Werder Spieler Niclas Füllkrug feiert den Aufstieg mit den Fans bei einem Autokorso auf einem Tieflader.

buten un binnen Werders Füllkrug muss 25.000 Euro Strafe wegen Bengalo zahlen

Stand: 14.06.2022 09:13 Uhr

Niclas Füllkrug hatte unmittelbar nach dem Aufstieg seines Teams ein bengalisches Feuer in der Hand gehalten – das wird jetzt teuer für ihn.

Niclas Füllkrug hatte unmittelbar nach dem Aufstieg seines Teams ein bengalisches Feuer in der Hand gehalten – das wird jetzt teuer für ihn.

25.000 Euro muss Werder Bremens Niclas Füllkrug jetzt bezahlen – weil er es bei der Feiern zum Aufstieg übertrieben hat. Das hat das Sportgericht des Deutschen Fußball-Bundes (DFB) entschieden. Die Geldstrafen gibt es wegen "unsportlichen Verhaltens". Betroffen sind auch Darko Churlinov und Malick Thiaw, die mit Schalke 04 ebenfalls in die erste Liga aufgestiegen sind.

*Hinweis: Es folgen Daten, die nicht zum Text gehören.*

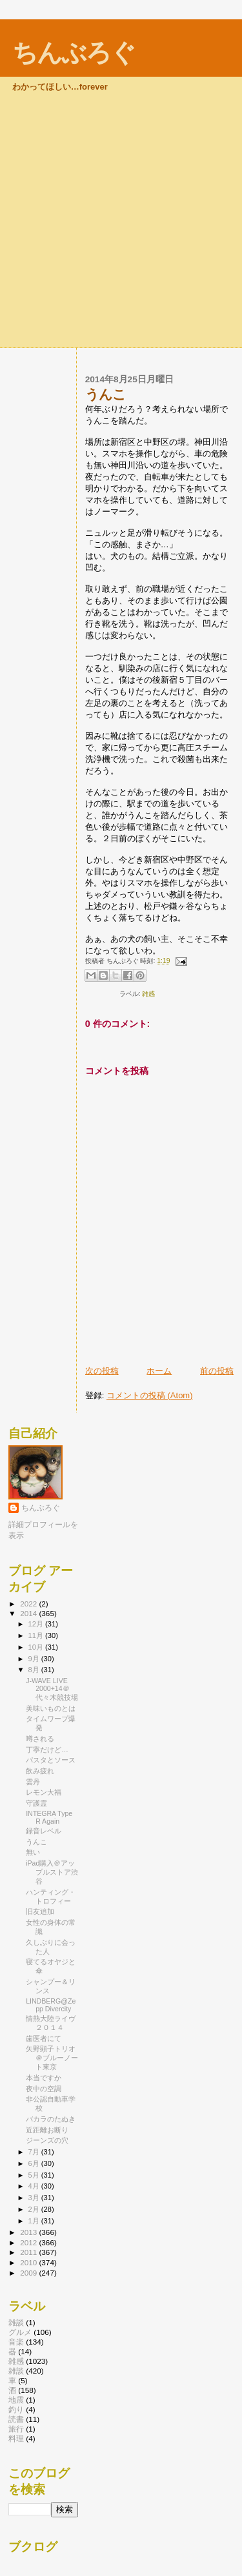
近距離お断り (47, 2130)
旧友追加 (40, 1911)
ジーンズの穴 (47, 2140)
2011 (29, 2252)
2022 (29, 1603)
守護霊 (36, 1803)
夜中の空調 (43, 2089)
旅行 (16, 2429)
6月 (34, 2163)
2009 (29, 2273)
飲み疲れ (40, 1771)
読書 (16, 2419)
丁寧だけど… (47, 1749)
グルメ (20, 2332)
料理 (16, 2438)
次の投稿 (102, 1371)
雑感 (148, 993)
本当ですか (43, 2078)
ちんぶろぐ (73, 52)
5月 (34, 2175)
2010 (29, 2262)
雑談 (16, 2322)
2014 (29, 1613)
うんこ (36, 1842)
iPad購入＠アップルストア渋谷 (52, 1872)
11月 (36, 1635)
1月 (34, 2221)
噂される (40, 1738)
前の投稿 (217, 1371)
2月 (34, 2209)
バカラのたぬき (51, 2119)
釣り (16, 2409)
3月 (34, 2197)
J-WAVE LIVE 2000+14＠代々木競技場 (52, 1689)
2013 (29, 2232)
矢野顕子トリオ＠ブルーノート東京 (52, 2058)
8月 (34, 1669)
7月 (34, 2152)
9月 (34, 1659)
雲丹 (33, 1782)
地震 (16, 2399)
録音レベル (43, 1831)
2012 (29, 2242)
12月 (36, 1624)
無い (33, 1852)
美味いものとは (51, 1708)
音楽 (16, 2341)
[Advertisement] (121, 220)
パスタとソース (51, 1760)
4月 (34, 2186)
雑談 (16, 2370)
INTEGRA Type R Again (49, 1817)
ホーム (159, 1371)
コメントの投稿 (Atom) (149, 1395)
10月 (36, 1647)
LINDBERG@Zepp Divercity (51, 2005)
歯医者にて (43, 2038)
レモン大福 (43, 1792)
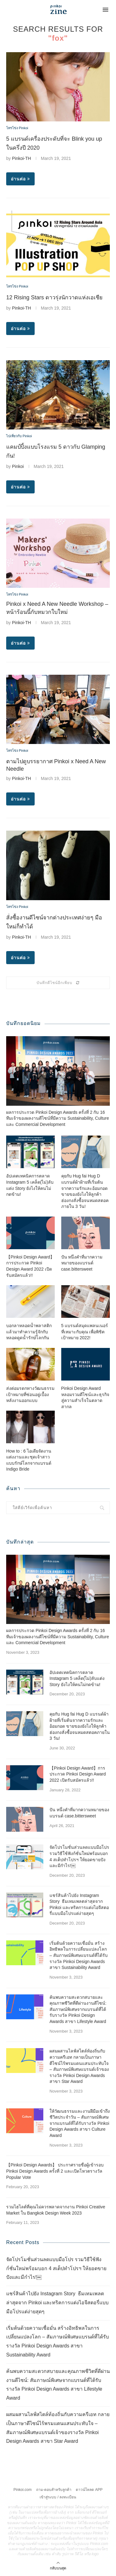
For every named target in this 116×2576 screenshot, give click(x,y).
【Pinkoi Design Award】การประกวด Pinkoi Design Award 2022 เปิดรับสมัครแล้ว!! (30, 1266)
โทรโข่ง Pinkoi (17, 128)
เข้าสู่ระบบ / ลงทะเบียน (58, 2497)
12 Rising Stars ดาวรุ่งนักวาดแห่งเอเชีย (54, 297)
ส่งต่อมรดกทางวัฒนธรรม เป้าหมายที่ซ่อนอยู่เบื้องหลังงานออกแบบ (30, 1394)
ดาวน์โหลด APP (89, 2490)
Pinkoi (18, 466)
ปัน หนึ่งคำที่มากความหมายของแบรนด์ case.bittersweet (82, 1263)
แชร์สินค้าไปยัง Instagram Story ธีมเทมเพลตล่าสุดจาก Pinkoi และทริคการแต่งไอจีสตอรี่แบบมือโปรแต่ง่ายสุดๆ (79, 1904)
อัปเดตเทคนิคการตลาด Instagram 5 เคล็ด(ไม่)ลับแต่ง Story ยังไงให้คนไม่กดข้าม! (30, 1185)
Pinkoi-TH (21, 158)
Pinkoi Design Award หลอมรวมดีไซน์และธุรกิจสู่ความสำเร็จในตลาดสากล (85, 1397)
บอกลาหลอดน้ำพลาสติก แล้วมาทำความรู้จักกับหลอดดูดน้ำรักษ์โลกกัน (29, 1331)
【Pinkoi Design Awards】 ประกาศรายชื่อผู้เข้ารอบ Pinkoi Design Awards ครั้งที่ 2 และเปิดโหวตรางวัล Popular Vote (55, 2170)
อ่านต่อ (20, 178)
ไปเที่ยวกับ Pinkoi (19, 436)
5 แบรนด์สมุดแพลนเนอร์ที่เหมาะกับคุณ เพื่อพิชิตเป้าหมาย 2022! (84, 1331)
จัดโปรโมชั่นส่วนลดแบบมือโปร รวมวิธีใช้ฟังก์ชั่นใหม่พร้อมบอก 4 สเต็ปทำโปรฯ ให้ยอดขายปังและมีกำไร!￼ (79, 1856)
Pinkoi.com (23, 2490)
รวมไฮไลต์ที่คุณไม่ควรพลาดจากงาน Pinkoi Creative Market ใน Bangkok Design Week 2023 (55, 2209)
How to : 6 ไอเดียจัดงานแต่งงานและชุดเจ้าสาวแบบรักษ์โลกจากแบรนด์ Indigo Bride (28, 1460)
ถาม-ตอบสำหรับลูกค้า (53, 2490)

Füllkrug hatte nach dem geglückten Aufstieg seines Teams im Anschluss an das Spiel bei Jahn Regensburg ein bengalisches Feuer in der Hand gehalten. Nach seiner Aktion hatte Füllkrug im Interview mit Radio Bremen noch gewitzelt und gesagt: "Nee, das war ich nicht." Während der Partie war in der Ostkurve, aber auch im Gästeblock der Regensburger immer wieder Pyrotechnik abgebrannt worden. Werder setzte daraufhin gleich mehrere Durchsagen in der Arena ab, um weitere Rauchschwaden zu verhindern – vergeblich.

Strafen auch für andere Spieler und Vereine

Churlinov und Thiaw wurden bei der Feier des Schalker Aufstiegs im Stadion des FC St. Pauli bei dem gleichen Vergehen erwischt.

Ebenfalls bestraft wurden Bundesliga-Absteiger Arminia Bielefeld und der Zweitligist Karlsruher SC. Die Arminia muss 5.000 Euro bezahlen, da Anhänger des Klubs in der abgelaufenen Saison in zwei Fällen bengalische Feuer beziehungsweise "pyrotechnische Gegenstände" entzündeten. Der KSC wurde mit einer 5.400-Euro-Strafe belegt – auch wegen des Abbrennens bengalischer Feuer durch Fans. Beide Vereine haben den Urteilen bereits zugestimmt.

Zudem wurde der SV Meppen mit einer Strafe belegt. Der Drittligist muss wegen ähnlicher Vergehen 2.700 Euro zahlen und hat dem Urteil ebenfalls bereits zugestimmt.